From Williams the road rises about 63 feet to Arbuckle, situated on a fan-shaped deposit of recent alluvium supplied by the dissection of the earlier Pleistocene plateau. The principal industry here is almond growing. At Harrington a branch road, called the Beet Line, turns off to Grimes and Colusa. The line between Colusa and Yolo counties is crossed at Hershey station. Dunnigan, the next village, lies close under the escarpment of the plateau, which is here dissected by streams into rounded hills. On this land are grown wheat and barley, and the skill of the farmers in taking traction engines and combined harvesters over these hills is remarkable. Notwithstanding the recent changes in agriculture previously noted, the great staple product of the Sacramento Valley is still grain. There are grain warehouses at nearly every station, and the traveler can not fail to realize that he is passing through one of the greatest wheat regions of the world. Near Dunnigan a newer industry is seen in thousands of acres planted with eucalyptus trees.

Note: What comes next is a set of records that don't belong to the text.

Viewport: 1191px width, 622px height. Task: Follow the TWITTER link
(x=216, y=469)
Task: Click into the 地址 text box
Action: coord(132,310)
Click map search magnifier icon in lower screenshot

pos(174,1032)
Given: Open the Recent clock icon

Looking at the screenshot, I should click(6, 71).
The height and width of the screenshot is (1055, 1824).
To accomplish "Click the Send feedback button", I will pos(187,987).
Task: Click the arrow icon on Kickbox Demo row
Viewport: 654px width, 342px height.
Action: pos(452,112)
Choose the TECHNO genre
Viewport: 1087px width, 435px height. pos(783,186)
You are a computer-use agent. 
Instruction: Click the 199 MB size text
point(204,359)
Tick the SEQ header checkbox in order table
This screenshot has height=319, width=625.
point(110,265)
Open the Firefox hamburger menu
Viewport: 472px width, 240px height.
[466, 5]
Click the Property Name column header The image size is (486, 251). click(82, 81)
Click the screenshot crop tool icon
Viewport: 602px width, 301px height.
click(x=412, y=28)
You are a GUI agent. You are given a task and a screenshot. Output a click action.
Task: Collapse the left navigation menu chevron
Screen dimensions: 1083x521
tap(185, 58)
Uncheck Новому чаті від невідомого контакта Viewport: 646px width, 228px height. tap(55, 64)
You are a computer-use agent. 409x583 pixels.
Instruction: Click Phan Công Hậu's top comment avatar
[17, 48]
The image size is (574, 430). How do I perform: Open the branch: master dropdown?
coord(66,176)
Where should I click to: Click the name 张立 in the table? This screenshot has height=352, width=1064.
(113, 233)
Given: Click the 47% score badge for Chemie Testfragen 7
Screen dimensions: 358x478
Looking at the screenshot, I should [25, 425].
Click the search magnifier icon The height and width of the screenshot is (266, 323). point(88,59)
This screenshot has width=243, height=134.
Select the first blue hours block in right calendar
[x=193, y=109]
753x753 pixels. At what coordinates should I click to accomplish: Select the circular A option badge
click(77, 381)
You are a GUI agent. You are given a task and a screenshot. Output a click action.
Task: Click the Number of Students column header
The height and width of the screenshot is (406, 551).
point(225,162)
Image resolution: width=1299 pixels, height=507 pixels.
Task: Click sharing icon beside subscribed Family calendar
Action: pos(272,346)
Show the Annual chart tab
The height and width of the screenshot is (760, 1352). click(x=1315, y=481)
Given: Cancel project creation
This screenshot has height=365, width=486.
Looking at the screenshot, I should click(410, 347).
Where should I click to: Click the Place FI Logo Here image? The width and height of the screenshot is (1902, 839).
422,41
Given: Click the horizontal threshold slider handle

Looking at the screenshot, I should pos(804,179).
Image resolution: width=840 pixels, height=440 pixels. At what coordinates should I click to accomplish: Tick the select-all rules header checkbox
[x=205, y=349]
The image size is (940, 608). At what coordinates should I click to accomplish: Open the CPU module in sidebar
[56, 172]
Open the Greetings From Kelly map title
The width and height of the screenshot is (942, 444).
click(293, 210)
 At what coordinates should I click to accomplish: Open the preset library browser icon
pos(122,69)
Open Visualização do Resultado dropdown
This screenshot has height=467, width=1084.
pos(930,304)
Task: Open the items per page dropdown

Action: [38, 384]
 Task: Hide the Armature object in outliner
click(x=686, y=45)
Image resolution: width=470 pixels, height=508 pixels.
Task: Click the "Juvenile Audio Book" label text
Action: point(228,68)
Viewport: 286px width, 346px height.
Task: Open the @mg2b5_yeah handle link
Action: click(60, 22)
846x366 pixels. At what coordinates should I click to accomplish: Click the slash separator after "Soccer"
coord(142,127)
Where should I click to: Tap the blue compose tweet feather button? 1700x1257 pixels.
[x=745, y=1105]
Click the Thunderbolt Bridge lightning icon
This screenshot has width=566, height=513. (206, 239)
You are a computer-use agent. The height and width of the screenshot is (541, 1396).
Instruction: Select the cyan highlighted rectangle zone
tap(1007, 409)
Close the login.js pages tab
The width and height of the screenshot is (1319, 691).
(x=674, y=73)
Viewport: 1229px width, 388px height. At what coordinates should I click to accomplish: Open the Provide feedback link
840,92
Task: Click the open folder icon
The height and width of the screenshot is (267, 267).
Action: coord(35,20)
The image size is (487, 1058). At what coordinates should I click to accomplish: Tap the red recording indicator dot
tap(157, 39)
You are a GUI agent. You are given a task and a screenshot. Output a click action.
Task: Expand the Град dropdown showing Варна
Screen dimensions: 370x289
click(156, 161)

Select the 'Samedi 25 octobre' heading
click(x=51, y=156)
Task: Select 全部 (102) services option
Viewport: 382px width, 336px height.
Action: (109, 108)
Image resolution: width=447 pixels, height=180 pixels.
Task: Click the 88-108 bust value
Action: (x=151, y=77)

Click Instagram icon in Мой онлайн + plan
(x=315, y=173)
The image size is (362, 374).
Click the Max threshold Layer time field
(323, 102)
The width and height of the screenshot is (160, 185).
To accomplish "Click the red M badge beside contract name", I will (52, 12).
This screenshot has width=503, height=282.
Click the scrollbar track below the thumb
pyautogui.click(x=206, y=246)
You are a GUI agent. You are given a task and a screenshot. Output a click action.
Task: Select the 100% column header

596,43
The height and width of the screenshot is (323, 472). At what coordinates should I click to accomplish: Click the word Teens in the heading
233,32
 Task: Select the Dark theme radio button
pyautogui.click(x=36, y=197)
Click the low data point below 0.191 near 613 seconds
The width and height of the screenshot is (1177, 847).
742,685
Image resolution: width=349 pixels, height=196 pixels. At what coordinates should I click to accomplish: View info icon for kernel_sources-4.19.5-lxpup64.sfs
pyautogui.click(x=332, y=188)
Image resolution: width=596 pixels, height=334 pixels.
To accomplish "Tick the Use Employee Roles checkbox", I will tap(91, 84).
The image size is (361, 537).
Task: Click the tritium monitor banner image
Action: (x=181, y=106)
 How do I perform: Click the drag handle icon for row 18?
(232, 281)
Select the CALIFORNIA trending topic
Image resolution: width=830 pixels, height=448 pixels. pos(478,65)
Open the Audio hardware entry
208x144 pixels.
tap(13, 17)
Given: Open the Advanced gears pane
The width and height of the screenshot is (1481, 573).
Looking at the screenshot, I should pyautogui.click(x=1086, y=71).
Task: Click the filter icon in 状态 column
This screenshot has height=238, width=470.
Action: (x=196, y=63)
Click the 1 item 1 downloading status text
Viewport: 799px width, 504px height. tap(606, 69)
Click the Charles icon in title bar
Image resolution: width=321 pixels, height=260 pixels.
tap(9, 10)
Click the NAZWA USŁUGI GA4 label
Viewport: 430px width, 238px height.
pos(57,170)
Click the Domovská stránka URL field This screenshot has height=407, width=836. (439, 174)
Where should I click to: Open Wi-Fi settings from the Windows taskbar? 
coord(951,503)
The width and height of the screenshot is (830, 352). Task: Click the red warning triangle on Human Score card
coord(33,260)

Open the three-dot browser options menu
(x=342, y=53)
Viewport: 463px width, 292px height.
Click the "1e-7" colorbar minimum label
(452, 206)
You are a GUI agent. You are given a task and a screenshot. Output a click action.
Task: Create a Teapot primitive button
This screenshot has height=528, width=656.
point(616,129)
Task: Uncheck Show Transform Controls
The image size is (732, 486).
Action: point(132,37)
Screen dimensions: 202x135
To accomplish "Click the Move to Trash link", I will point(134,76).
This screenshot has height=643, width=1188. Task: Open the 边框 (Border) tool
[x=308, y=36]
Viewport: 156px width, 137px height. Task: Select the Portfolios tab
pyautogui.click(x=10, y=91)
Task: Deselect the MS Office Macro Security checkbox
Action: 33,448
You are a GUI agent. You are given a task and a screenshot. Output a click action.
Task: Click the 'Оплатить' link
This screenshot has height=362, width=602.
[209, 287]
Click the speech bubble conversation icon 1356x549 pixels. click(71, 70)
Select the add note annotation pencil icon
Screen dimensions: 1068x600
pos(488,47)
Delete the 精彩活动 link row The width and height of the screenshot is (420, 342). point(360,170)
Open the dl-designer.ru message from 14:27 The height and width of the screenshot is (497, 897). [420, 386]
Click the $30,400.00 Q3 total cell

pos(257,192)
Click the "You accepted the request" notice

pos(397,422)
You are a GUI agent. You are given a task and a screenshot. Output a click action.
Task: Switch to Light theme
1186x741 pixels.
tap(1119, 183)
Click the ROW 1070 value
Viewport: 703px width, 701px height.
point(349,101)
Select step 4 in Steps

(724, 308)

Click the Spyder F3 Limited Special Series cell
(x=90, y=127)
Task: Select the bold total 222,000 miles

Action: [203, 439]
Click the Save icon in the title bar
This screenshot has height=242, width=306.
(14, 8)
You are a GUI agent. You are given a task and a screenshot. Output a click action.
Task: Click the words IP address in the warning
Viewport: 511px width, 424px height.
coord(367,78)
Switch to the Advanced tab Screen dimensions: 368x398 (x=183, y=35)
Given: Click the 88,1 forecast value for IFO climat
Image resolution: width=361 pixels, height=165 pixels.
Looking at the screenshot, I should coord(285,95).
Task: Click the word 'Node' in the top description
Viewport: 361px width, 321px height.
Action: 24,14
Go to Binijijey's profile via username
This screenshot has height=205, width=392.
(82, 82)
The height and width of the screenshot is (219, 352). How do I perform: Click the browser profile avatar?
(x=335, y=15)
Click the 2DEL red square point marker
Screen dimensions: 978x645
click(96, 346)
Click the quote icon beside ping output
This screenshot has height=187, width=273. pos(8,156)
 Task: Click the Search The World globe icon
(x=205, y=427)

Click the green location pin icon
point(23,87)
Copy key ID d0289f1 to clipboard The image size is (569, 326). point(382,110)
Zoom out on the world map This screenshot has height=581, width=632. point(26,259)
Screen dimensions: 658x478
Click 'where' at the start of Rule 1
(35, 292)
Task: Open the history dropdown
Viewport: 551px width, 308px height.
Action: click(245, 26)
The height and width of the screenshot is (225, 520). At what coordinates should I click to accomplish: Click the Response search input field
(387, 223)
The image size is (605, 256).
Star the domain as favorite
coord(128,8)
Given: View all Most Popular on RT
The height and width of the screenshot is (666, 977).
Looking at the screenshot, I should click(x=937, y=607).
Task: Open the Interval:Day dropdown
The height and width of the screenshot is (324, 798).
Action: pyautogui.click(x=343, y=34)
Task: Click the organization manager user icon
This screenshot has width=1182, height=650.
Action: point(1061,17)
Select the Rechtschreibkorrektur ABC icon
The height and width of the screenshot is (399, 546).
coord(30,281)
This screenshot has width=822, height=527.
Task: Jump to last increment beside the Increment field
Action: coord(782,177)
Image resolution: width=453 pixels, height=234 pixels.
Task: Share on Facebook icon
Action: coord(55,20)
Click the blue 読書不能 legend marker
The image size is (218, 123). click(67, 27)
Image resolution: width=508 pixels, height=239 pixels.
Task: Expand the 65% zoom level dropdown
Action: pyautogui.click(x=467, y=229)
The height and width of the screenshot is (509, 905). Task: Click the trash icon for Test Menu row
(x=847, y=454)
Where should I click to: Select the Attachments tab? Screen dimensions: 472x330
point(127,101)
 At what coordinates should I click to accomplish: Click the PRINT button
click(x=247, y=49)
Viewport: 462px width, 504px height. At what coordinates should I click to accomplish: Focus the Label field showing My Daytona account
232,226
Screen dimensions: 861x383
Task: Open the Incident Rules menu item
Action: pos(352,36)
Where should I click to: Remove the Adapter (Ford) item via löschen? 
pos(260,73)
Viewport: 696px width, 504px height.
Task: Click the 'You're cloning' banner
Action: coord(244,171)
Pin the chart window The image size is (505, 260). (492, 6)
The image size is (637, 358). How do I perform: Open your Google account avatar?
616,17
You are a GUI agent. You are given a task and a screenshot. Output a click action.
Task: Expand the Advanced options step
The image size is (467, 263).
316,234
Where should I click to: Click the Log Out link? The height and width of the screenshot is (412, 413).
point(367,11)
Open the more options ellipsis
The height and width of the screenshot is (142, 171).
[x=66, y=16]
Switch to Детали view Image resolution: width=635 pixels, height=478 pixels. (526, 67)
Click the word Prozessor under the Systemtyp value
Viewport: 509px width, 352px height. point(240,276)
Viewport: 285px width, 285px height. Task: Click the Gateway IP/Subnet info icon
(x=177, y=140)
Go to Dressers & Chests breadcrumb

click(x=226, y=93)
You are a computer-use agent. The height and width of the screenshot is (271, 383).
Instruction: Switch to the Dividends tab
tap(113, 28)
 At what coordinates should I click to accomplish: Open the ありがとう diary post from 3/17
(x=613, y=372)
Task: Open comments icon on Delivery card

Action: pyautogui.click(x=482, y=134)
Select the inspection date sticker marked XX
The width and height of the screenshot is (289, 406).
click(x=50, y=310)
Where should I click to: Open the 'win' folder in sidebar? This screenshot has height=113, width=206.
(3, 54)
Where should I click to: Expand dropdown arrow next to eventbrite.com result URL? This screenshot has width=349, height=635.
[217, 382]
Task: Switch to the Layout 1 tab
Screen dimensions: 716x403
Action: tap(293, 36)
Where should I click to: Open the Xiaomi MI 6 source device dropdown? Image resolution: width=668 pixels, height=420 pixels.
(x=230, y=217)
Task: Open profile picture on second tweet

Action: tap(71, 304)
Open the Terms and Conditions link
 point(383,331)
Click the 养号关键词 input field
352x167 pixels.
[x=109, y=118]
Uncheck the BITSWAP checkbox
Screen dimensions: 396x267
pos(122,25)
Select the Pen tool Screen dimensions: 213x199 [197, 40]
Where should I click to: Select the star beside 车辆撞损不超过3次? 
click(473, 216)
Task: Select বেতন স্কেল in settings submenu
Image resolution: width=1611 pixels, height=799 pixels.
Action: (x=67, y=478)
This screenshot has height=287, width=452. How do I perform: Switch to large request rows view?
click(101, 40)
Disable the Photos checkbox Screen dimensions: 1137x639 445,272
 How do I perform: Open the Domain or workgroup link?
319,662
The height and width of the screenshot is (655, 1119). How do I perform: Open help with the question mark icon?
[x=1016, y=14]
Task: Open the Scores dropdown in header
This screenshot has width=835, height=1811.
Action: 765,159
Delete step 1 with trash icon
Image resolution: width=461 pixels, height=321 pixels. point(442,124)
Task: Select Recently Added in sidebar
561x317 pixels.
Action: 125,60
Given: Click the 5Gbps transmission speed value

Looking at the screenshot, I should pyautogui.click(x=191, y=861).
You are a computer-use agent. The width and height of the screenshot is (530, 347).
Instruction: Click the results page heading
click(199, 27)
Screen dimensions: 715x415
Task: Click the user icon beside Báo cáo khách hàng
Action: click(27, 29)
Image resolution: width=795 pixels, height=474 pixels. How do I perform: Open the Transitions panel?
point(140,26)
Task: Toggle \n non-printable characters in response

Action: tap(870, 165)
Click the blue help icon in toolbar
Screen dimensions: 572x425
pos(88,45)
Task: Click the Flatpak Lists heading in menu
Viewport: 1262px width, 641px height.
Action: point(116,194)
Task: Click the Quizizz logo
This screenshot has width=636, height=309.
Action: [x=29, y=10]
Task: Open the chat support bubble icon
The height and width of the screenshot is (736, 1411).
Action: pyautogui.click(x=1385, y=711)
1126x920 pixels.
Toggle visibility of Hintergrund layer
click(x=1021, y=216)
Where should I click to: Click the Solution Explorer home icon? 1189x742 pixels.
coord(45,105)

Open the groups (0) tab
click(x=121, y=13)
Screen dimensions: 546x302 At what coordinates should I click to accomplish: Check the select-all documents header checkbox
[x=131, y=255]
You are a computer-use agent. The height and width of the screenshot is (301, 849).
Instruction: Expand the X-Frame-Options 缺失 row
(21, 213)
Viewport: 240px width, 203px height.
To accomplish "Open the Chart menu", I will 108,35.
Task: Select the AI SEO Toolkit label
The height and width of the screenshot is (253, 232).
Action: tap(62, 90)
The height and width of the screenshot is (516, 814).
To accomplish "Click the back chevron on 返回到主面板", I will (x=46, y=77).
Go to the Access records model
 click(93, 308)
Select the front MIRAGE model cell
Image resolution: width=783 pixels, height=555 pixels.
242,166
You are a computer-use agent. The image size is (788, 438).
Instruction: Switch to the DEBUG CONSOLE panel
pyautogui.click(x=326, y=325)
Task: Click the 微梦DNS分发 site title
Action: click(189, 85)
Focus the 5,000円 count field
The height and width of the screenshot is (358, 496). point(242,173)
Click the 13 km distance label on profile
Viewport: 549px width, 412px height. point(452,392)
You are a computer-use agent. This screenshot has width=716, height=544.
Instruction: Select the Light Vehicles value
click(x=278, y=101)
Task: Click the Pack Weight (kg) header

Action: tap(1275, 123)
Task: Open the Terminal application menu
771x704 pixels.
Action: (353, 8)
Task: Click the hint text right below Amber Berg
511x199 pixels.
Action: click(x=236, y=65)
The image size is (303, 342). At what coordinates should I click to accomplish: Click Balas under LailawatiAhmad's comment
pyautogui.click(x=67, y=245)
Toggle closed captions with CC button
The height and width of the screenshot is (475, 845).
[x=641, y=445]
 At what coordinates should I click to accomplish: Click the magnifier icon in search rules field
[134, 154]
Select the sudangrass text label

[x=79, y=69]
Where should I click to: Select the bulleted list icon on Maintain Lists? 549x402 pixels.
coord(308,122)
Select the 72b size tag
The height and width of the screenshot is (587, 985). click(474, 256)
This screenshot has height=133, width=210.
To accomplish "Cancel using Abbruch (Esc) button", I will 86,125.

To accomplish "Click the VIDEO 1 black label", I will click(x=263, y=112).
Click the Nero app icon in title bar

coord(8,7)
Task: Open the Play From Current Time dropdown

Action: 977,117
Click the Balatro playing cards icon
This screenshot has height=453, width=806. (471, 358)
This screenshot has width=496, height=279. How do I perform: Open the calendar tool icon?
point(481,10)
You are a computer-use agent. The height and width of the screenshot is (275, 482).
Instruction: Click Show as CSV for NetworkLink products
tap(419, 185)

At the village of Zamora (Blacks Station post office), the plain between the hills and Colusa Basin is very narrow and backwater from the tule land has been known to come within 1-1/2 miles of the village. This is a country of fine oaks. From Zamora the railroad rises about 30 feet to the village of Yolo on Cache Creek. This stream leaves the Coast Range through Capay Valley at Esparto and, crossing the plateau of older alluvium, here 10 miles wide, cuts through the escarpment in a terraced canyon 3 miles west of Yolo. From this point it begins to deposit sediment brought from the mountains. In past time Cache Creek has built up a considerable area of country around Yolo and Woodland by means of a number of branches. One of these old branches, called Cache Creek Slough, extends northeastward from Yolo to Knights Landing on Sacramento River. The sediment deposited by it has formed the Knights Landing Ridge, an elevation hardly discernible to the eye, which separates the Colusa Basin from a similar depression to the south known as the Yolo Basin. The fertile soil of the Yolo Basin is underlain by coarse gravel from which large supplies of ground water are obtained. The largest pumping plant in the valley, the St. Louis plant of the Sacramento Valley Sugar Co., is near Yolo. It consists of 12 wells connected with an electrically driven 15-inch centrifugal pump having a capacity of 7,000 gallons a minute. From this plant 1,200 acres were irrigated in 1913.